The Comptons were United Empire Loyalists who arrived in Saint John and eventually made their way to PEI, where they remained for generations, forming Compton Company, a religion-based, pacifist co-operative consisting of roughly 100 family members. Anne Compton was born to Benjamin Compton, a farmer given 140 acres of land after Compton Company dissolved in the 1940s, and Lydia (Jardine) Compton, who raised their eleven children. Compton, the youngest of her five brothers and five sisters, grew up in rural PEI with what she describes as a “pretty wonderful” childhood. Her “playground included fields, woods, a river, not to mention all the buildings, and the animals they contained. Lots of scope for the imagination” (Email interview). Compton says of her childhood home, “It was a busy household and I had a secret room under the dining-room table. The shelf formed by the spare leaf under the table was where I kept my papers” (Email interview). It was here that Compton wrote her first poem at the age of nine, a hymn (Email interview).
Compton’s childhood environment was also supportive for her writing, as her mother had an “appetite for books,” and there was a great respect for poetry that came from a reverence for the poetry of the Psalms. Compton also found “openings” into literature by reading texts such as Elizabeth Madox Roberts’ novel The Time of Man and by memorizing poems in school, such as John Keats’ “On First Looking into Chapman’s Homer” (“Poets”). Keats provided inspiration in his vision of the “immense horizon offered in literature,” and Roberts’ novel showed Compton that “literature could be made out of the ordinary things of daily life” (Email interview).

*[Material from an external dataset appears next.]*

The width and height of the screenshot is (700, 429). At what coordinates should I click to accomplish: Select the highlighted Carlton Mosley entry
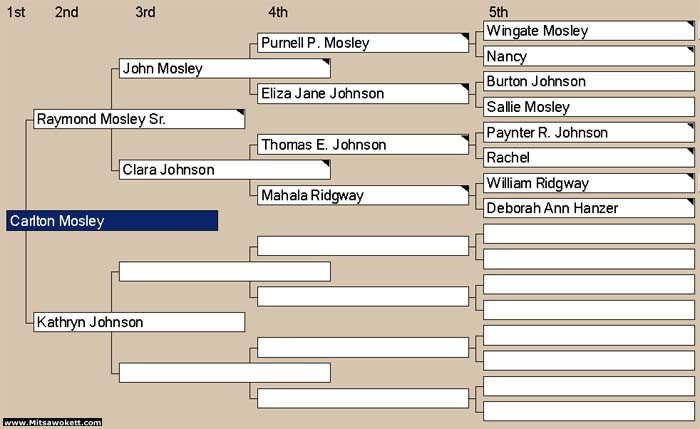point(112,221)
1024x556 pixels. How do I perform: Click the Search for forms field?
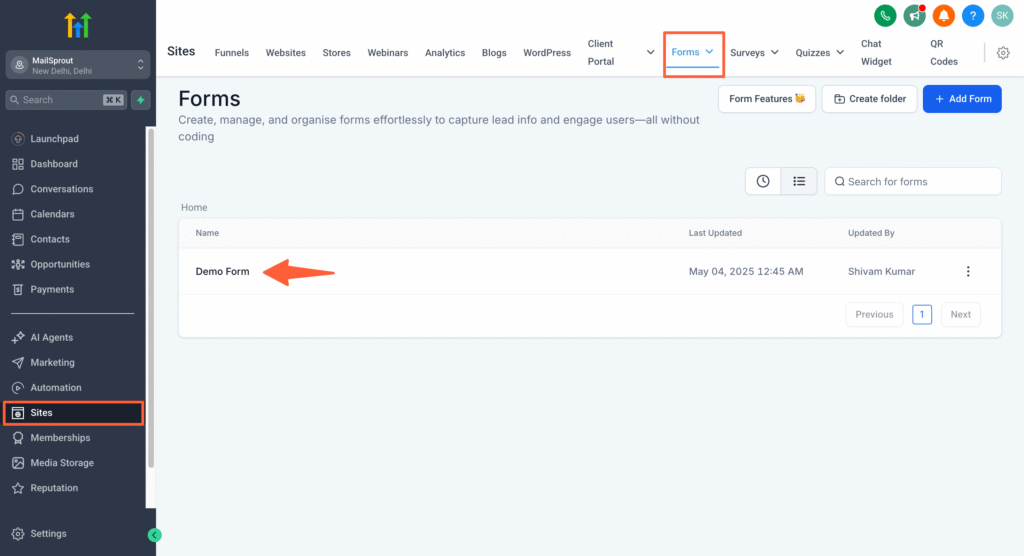(x=920, y=181)
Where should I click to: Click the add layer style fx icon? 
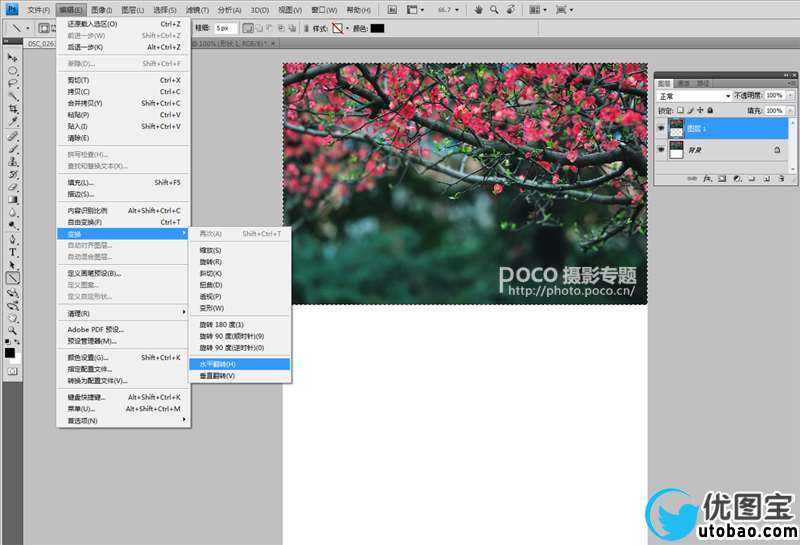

Compton did not remain in PEI for long. As a teenager, she spent her summers in Toronto living with one of her older sisters and helping with her children. She returned to the Island to complete her Bachelor of Arts in English literature and history at the Prince of Wales College (now the University of Prince Edward Island). It was there that Compton met John Smith, a poet and professor who reignited her interest in poetry. Compton had originally planned on becoming a historian, but she changed her focus to literature after meeting Smith. Upon completing her degree in 1969, Compton travelled around Europe for a time and then moved to Toronto to complete her MA in Canadian and American literature at York University, graduating in 1971. She then returned to the Maritimes for family reasons, completing her PhD at the University of New Brunswick in 1988. Her PhD thesis, which focussed on the Canadian poet A.J.M. Smith, was later published by ECW Press as A.J.M. Smith: Canadian Metaphysical (1994).
Compton returned to PEI after the birth of the first of her two sons, but since the 1980s, she has spent most of her time living in New Brunswick. In 1998, she became director of the Lorenzo Reading Series at UNBSJ, a highly reputable university reading series (“Compton”). Compton was later appointed writer-in-residence at UNBSJ, a position she still holds. She also teaches several courses for the English department.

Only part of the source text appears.